The Smoke Shack, Seward
This is my local spot. It’s set up in an old Alaskan Railroad train car with eight tables where you might be able to squeeze a four-top in if you’re really good friends. They do a great breakfast. First, they smoke all the meats there. The portions are ample enough to sop up any leftover bourbon from the night before. The breakfast burrito will put you right back on the couch and the huevos rancheros with green chile will make you feel as though last night was totally worth it. It gets busy in there and sometimes it’s like they cook only one dish at a time—but good things come to those who wait. It’s just harder when you’re hangry. They also make their own barbecue sauces if you want to step it up.

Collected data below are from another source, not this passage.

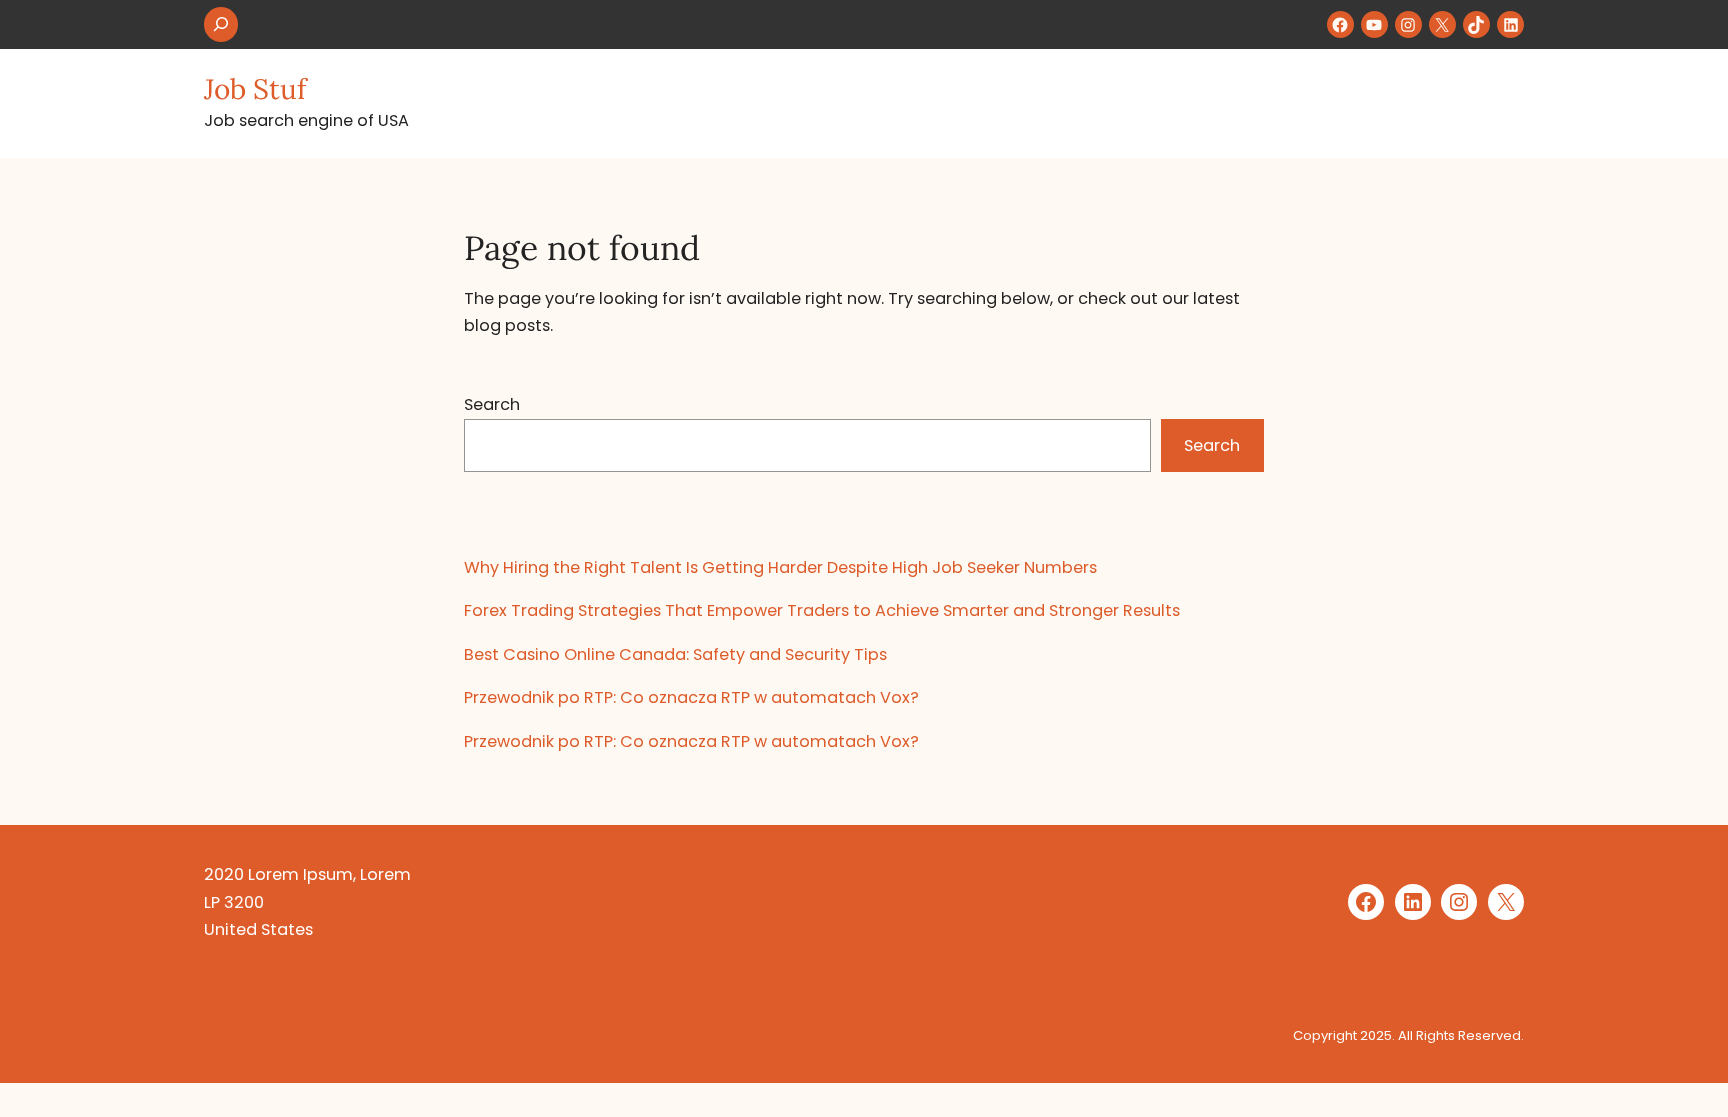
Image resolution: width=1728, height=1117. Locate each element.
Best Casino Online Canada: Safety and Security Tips (675, 654)
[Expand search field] (221, 24)
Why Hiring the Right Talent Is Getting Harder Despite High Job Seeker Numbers (780, 567)
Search (492, 404)
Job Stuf (255, 89)
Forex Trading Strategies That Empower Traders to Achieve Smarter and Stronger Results (822, 610)
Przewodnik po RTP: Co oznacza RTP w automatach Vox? (691, 697)
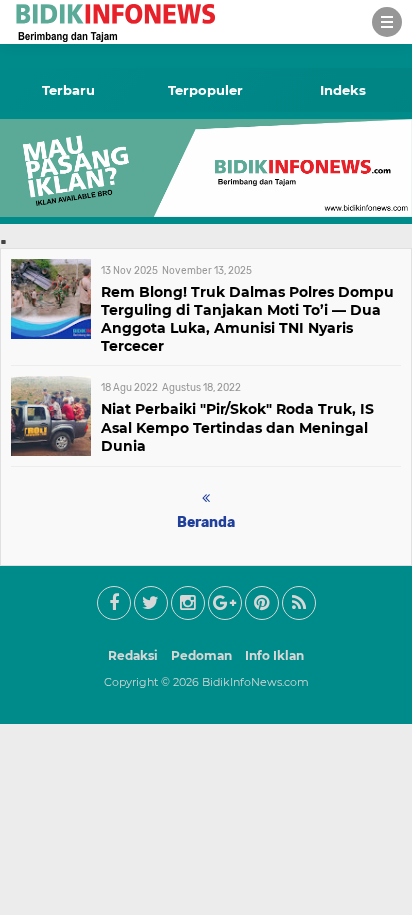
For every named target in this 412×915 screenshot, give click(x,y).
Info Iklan (274, 655)
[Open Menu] (387, 22)
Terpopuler (205, 90)
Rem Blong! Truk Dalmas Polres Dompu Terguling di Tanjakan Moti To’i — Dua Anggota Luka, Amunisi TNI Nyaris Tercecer (247, 319)
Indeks (343, 90)
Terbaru (68, 90)
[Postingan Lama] (206, 498)
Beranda (206, 522)
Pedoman (201, 655)
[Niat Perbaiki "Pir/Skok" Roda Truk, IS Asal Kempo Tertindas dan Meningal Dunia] (51, 450)
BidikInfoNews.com (255, 682)
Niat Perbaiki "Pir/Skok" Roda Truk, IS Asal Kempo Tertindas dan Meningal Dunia (237, 427)
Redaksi (133, 655)
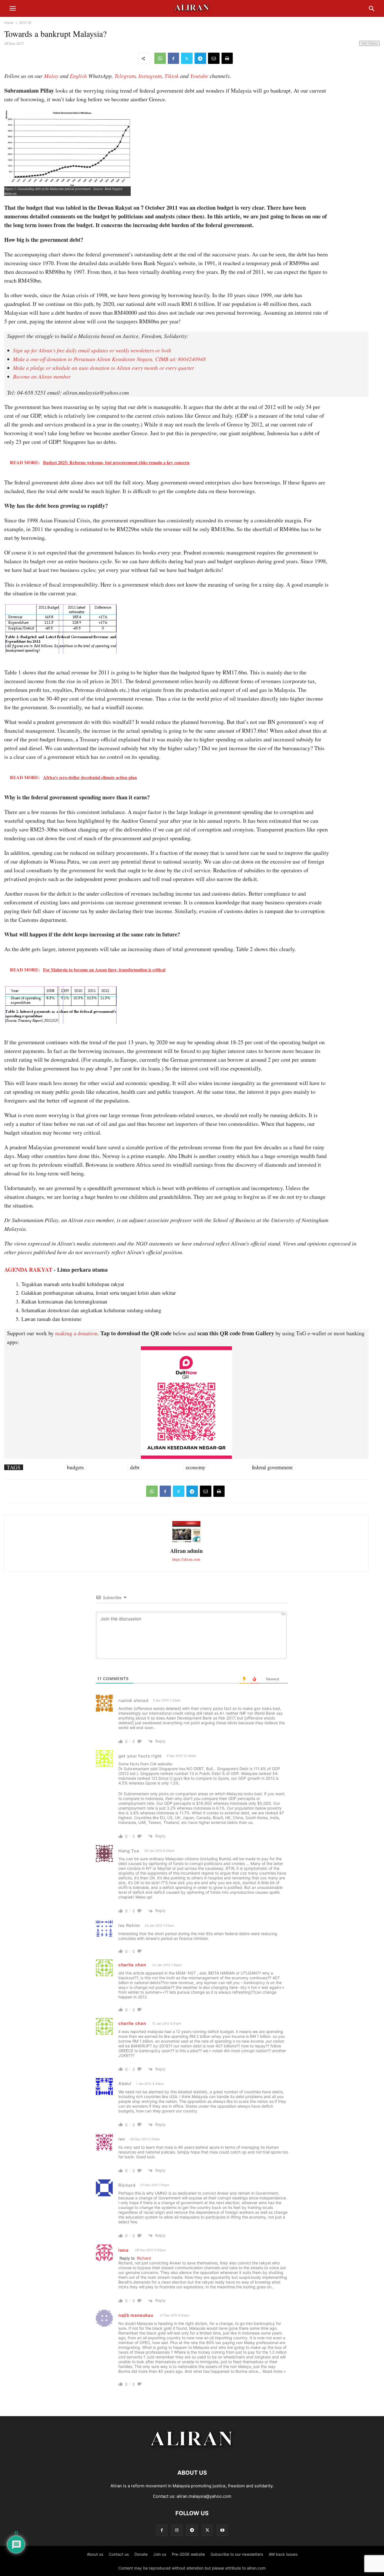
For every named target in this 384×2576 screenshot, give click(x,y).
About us (95, 2554)
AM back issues (283, 2554)
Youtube (199, 75)
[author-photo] (186, 1541)
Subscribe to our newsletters (237, 2554)
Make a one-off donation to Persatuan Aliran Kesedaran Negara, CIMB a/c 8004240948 (109, 359)
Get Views (370, 43)
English (78, 75)
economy (195, 1467)
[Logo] (192, 2455)
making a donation (76, 1333)
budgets (75, 1467)
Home (8, 23)
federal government (272, 1467)
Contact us (119, 2554)
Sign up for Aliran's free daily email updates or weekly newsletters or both (92, 350)
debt (134, 1467)
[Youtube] (222, 2530)
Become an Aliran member (42, 376)
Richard (144, 2258)
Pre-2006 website (188, 2554)
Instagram (150, 75)
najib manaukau (135, 2315)
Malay (51, 75)
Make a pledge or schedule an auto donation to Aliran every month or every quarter (103, 367)
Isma (123, 2250)
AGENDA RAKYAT (28, 1269)
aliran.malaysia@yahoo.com (204, 2496)
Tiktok (171, 75)
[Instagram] (176, 2530)
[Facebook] (173, 58)
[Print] (227, 58)
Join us (159, 2554)
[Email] (214, 58)
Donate (141, 2554)
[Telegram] (200, 58)
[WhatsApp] (160, 58)
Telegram (124, 75)
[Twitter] (187, 58)
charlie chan (132, 1964)
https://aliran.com (186, 1559)
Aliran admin (186, 1551)
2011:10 (25, 23)
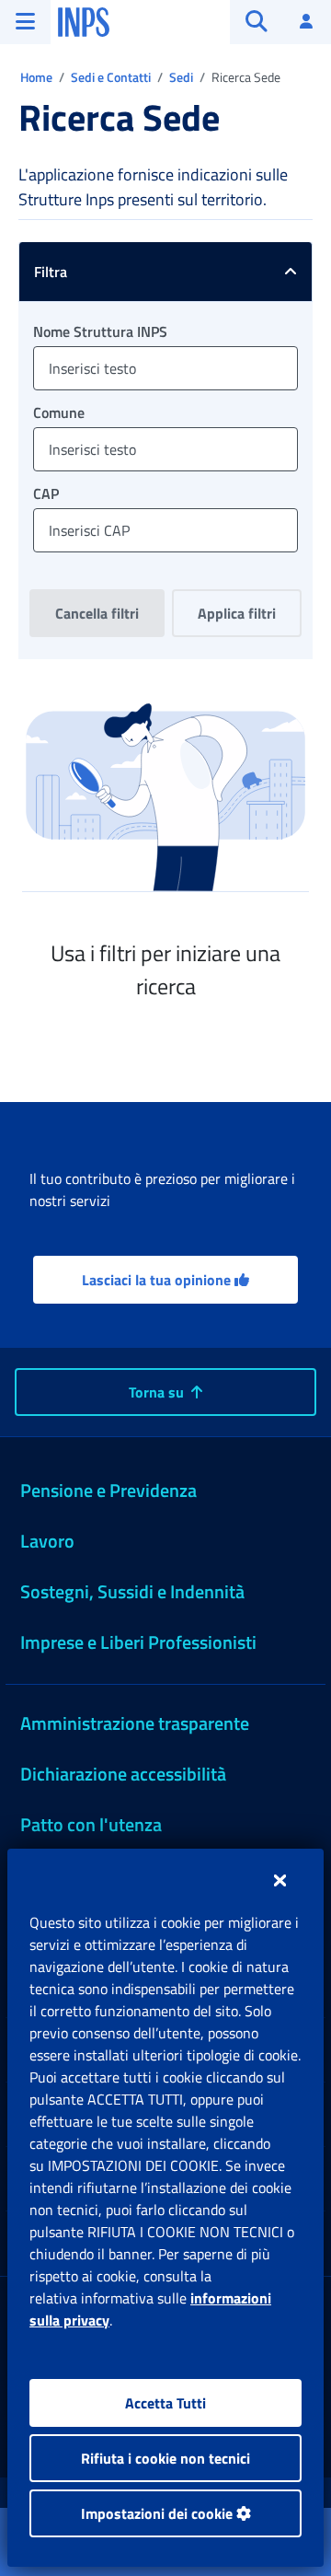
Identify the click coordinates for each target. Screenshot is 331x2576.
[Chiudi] (280, 1880)
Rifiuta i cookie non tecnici (165, 2458)
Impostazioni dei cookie (158, 2513)
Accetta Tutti (165, 2403)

The Talkeetna Roadhouse, Talkeetna
This place reeks of sourdough. The story I heard was that they use a strain they found in a basement, from 1902. Serving as a base for climbing Denali, Talkeetna has been hosting big breakfasts in the same old house since 1917. The sourdough pancakes are ridiculous and bigger than the plates, the huge-ass cinnamon rolls are legendary, the biscuits and gravy come into my top three best ever. Hint: The thick pepper bacon can be stuffed in your pocket for later as you walk around town (watch out for bears). Their "Rudy in a Parka"—reindeer sausage with cheese baked in potato dough—gets brought back to Seward by the bagful and handed out like candy to all the restaurant-industry folks. Everyone sits family-style so there are always interesting conversations to be had, and I can't think of a better place to eat that kind of breakfast on a -20°F Alaskan winter day after drinking local stouts and IPAs.
The Bake Shop, Girdwood
I worked here one summer when I was a snowboard bum in Girdwood. The guy who owned it was an executive chef at Squaw Valley and opened the restaurants at the resort. When he bought bake shop, he didn't change a thing. We had some great talks that summer about cooking and restaurant business, he gave me some of the best advice that has stuck with me over the years, and now that I have my own place I still make it a point. He said it’s okay to make fish and chips, a burger, hot dogs—just make it the best one out there. It’s simple, solid advice and it’s exactly what he’s done in the this little ski town. There is an awesome breakfast potato plate with tons of veggies and shredded fontina. He makes sourdough pancakes, homemade jams and marmalade, fresh sweet rolls that Cinnabon wishes they could make, and even his own sliced sourdough bread loaves.
Ski towns are not coy about morning hangovers, so the breakfasts are great. But the bottomless bowls of soups like African groundnut stew and Szegedin goulash—all made with fresh stock and served with a fresh bun and butter—are a cure-all.
Erik Slater is the chef/owner of Seward Brewery.